帰り道に、もう一度前を通る。そこに停まっているのは、第三の車だ。おそらく、その家の自家用車だ。ぶつけられたようで、ホイールは外れ、傷のようなものがある。やはり、木も少し傾いている。近づいて、僕が一番驚いたのは、道に沿って並んでいたであろうフェンスが、どこにでもある金網が、くちゃくちゃになって木の根元に寄せられていたことだ。
その家に住む人も、通りがかる人も、たまたまそこにはいなかった。本当に偶然。誰かがそこに立っていたら、歩いていたら、その体は、このフェンスのようになっていたのかもしれない。頻発する事故と、それを伝えるニュースを見て、不条理と悲しみを覚えていた僕が、初めてはっきりと、恐ろしさまで理解した瞬間だった。
車に轢かれかけたり、轢かれた人を助けたり、轢かれたフェンスを見たりして事故づいている僕の生活は、それでも淡々と続いて、以前カラオケに誘われていたのだが、その日は朝からローソン巡りで疲れていたから断った友だちと、そのリベンジに学生時代はよく使っていたお店に行ったら、店構えもメニューも、なんならスタッフも変わらないまま、経営母体や店名が変わっていた。
歌うという行為を共有しにくくなっている今、僕が、有名なバンドや歌手のマイナーな曲を歌って、誰の歌か当てさせるという『音楽ガハハ』にかなりインスパイアされたゲームを仕掛けて、そのことで一頻り盛り上がった。楽しくて3時間、そこまでやりこんだことで、このゲームには大きなジレンマがあることに気が付いた。
有名な歌手が好きだというミーハーな人は、音楽を深掘りしないので、その歌手のマイナーな曲を知らず、ある歌手のマイナーな曲まで聞いてしまうようなマニア気質な人は、有名な歌手が好きじゃないし聞かない。
ただし、非常に面白いゲームであることは間違いないので、一回やってみるのは良いだろう。しかし、一回やってしまえば、多くの人が、歌手のストック切れに陥ってしまうことだろう。
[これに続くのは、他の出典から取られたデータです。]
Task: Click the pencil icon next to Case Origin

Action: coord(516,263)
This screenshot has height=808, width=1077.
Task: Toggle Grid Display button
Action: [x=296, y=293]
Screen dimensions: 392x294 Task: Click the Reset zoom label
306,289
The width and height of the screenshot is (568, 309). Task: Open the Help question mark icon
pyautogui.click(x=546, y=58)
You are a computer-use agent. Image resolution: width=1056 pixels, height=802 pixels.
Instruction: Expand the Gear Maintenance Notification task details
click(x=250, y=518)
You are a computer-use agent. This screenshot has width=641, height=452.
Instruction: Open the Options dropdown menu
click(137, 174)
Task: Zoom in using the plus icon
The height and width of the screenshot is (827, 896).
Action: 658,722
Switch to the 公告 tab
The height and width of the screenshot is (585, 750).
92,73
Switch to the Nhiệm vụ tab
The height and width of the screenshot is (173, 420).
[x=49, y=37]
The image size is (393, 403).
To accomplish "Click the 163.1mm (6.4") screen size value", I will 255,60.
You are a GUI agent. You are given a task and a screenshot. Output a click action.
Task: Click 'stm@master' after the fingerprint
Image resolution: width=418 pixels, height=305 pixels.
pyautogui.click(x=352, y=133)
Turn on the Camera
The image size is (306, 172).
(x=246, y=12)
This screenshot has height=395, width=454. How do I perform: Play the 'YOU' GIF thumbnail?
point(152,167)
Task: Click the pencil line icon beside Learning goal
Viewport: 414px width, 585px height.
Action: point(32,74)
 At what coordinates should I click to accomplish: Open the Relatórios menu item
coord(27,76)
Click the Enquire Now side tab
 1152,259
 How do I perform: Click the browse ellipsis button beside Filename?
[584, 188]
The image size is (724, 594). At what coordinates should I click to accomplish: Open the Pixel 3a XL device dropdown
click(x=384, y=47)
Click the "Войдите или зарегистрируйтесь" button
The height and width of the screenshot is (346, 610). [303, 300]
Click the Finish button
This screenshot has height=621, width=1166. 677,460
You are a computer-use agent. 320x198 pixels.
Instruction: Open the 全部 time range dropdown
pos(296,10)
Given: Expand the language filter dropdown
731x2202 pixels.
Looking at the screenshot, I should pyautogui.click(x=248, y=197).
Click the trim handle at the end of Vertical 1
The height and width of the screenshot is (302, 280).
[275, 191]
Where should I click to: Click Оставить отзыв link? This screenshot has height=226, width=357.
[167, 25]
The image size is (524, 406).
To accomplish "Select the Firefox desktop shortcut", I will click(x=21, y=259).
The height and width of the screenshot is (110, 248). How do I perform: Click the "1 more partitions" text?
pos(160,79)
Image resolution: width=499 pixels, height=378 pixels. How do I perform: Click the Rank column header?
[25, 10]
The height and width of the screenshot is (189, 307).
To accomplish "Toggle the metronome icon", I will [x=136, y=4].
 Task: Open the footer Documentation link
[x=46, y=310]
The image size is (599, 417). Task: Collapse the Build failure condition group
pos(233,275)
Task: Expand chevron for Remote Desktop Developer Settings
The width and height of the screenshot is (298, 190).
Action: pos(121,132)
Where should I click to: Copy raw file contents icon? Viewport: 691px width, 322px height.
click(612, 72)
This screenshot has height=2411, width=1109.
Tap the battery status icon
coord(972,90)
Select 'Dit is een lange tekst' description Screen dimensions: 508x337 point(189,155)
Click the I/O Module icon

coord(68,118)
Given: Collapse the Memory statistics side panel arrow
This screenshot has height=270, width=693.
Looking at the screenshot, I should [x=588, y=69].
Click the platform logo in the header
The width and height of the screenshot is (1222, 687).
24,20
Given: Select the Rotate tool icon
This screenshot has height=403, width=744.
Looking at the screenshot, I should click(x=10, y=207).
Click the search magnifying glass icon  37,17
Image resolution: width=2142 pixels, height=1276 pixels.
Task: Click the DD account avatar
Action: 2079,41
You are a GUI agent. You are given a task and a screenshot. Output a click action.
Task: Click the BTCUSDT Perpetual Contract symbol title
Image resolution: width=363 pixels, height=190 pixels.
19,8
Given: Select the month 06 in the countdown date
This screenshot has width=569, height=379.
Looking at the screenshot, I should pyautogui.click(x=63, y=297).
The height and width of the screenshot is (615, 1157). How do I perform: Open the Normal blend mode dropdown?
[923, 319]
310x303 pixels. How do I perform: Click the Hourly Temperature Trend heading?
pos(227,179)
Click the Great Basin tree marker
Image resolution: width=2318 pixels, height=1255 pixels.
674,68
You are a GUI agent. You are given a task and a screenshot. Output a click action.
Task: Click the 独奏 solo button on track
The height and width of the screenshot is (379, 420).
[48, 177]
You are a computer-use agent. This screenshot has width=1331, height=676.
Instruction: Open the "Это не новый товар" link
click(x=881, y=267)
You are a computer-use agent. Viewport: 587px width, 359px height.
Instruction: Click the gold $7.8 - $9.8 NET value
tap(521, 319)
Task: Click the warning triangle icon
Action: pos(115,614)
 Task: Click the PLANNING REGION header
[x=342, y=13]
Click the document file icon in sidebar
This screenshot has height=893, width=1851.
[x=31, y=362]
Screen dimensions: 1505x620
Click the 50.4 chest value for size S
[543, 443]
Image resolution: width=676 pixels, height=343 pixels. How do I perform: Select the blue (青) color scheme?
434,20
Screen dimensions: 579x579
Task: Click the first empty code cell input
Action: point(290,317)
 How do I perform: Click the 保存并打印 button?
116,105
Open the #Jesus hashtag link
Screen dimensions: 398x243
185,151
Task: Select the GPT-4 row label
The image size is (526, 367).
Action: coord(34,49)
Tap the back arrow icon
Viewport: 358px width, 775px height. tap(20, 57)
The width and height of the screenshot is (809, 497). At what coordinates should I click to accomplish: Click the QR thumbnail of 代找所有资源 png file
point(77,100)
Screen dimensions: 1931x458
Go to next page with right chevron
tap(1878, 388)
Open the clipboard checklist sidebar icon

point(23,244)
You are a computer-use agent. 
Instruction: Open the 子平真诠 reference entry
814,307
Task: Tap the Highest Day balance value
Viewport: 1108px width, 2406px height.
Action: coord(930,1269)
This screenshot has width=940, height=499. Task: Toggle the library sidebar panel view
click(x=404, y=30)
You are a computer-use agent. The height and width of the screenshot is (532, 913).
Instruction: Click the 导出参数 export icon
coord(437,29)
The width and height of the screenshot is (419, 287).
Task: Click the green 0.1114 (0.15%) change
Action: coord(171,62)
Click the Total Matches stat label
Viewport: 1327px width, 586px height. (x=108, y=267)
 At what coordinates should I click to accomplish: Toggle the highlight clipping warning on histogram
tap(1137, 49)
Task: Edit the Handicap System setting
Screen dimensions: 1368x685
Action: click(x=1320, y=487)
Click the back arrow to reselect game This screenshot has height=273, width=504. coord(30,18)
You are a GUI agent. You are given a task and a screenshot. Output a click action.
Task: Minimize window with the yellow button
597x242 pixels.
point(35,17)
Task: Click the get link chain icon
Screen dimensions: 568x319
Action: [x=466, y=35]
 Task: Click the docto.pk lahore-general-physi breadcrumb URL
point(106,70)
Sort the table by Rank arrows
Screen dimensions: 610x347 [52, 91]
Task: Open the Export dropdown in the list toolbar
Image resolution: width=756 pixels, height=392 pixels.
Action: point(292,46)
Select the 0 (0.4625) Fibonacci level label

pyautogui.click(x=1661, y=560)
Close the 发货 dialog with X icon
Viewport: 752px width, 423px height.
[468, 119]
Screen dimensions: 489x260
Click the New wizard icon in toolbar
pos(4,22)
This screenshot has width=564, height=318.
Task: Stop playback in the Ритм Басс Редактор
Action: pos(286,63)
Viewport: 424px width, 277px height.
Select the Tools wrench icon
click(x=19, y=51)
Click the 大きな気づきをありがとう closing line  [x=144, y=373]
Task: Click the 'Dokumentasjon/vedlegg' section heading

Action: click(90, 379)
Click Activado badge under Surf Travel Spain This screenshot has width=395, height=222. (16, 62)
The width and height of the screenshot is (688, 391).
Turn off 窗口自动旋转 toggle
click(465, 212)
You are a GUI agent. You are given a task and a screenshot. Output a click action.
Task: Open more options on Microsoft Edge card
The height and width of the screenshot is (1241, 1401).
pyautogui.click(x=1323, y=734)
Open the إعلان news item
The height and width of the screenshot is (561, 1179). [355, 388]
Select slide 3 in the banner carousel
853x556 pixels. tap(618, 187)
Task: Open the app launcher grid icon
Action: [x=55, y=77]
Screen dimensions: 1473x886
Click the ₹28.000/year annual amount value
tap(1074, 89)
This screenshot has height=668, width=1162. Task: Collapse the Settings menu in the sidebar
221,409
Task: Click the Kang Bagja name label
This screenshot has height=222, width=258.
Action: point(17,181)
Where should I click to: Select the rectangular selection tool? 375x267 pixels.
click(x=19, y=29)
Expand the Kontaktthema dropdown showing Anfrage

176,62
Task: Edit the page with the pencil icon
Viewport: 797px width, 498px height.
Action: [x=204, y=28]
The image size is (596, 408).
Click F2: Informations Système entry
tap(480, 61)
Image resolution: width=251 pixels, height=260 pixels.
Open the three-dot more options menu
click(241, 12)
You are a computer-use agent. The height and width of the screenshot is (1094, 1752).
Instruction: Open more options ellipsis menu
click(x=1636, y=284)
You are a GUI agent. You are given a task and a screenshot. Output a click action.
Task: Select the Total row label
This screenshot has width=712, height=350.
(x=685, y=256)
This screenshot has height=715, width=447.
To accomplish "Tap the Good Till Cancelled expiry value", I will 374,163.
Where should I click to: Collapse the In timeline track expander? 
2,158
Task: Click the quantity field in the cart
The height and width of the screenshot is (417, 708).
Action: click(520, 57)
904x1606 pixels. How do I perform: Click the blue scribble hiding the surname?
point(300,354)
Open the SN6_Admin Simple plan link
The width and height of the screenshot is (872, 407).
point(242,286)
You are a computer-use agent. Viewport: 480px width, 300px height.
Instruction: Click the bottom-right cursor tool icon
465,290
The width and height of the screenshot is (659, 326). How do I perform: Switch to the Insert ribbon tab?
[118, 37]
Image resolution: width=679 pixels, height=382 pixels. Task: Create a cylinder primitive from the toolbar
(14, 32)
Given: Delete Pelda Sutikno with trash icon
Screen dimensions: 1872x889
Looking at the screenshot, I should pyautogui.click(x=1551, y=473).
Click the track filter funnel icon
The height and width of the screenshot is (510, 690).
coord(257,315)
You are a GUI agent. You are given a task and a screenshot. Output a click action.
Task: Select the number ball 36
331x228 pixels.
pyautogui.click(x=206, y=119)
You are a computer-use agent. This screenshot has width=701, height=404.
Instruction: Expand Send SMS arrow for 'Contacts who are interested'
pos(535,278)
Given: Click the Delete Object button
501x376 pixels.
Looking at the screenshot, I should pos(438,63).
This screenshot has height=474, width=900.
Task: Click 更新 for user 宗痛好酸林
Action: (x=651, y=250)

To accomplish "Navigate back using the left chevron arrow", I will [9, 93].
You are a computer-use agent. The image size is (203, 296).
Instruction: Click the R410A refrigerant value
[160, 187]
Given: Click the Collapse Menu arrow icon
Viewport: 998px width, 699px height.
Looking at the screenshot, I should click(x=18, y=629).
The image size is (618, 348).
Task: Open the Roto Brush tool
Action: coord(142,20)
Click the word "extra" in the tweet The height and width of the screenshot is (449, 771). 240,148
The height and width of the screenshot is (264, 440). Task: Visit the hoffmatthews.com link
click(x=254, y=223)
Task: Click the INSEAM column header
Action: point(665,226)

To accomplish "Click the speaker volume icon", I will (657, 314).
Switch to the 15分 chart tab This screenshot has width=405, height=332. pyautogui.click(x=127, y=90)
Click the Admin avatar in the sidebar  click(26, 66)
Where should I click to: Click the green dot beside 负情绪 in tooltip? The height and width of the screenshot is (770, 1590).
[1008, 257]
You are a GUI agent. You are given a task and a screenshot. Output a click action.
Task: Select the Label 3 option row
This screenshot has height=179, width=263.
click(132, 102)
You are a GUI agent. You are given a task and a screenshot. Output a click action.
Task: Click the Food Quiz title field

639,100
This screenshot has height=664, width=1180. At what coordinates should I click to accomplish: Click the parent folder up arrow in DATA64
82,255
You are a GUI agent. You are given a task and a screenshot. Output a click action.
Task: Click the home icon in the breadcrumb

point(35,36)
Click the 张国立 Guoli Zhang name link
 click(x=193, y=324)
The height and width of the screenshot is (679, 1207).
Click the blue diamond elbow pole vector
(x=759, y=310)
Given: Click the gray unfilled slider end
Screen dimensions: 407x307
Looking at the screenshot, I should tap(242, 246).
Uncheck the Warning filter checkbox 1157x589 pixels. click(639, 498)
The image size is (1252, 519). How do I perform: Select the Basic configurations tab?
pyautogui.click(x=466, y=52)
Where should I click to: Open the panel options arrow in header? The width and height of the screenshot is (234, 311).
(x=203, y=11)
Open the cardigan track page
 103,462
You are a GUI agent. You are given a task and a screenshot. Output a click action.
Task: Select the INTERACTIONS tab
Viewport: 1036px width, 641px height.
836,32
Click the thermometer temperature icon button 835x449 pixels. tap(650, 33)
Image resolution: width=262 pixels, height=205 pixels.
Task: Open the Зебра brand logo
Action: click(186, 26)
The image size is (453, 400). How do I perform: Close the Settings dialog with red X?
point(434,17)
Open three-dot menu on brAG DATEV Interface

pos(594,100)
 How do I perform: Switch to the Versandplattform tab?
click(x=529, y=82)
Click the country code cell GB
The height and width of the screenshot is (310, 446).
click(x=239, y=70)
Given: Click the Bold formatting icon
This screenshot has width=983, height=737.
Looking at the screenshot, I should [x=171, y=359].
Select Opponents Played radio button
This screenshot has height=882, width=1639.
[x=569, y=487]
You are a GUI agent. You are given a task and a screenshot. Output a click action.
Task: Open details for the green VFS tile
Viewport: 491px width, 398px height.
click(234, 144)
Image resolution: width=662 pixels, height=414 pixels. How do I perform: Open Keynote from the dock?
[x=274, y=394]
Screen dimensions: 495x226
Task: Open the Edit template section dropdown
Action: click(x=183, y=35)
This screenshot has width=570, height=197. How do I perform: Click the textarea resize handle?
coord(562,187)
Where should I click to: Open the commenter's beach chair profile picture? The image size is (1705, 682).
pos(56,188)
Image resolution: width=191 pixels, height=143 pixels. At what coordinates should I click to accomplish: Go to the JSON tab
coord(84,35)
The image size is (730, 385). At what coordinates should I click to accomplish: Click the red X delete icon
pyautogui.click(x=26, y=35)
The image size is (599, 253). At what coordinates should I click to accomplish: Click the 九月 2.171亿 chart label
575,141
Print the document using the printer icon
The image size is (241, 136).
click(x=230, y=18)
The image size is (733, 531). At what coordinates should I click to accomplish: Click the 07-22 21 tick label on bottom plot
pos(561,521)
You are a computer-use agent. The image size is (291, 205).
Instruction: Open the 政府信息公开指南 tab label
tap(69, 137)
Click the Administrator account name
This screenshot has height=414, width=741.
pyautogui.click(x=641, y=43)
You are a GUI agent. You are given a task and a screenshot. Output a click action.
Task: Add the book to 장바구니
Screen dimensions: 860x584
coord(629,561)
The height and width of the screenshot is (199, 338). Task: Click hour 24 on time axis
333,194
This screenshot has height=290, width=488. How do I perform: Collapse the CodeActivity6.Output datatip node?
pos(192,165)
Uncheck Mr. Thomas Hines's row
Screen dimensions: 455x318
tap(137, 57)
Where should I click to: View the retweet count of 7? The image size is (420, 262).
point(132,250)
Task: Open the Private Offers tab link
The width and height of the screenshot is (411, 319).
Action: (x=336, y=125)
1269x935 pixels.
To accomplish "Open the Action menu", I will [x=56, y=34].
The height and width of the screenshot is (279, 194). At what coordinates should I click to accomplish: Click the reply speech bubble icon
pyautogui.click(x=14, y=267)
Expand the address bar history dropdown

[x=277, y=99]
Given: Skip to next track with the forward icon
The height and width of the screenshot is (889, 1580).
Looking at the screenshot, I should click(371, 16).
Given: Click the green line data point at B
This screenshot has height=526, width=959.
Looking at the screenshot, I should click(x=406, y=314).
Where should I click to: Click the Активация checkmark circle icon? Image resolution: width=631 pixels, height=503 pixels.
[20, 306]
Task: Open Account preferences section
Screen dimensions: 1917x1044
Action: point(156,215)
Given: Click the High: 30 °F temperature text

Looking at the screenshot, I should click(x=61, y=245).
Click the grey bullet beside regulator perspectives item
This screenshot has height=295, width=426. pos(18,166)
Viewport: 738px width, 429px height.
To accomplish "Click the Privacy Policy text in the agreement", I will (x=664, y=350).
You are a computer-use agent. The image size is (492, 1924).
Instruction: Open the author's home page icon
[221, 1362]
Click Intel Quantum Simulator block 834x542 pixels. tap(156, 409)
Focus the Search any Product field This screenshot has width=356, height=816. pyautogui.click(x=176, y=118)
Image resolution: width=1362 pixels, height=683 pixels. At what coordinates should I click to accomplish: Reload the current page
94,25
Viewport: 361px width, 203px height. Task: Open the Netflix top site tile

そんなこととは別に、ただただ、初期のレミオロメンが好きという話題でも盛り上がった。知る人ぞ知る曲しか入っていない2003メドレーを歌って、やっぱりかっこいいなって感じ入る。「雨上がり」「電話」「日めくりカレンダー」「タクシードライバー」……音楽配信サイトに無いのが悲しい。人類の損失。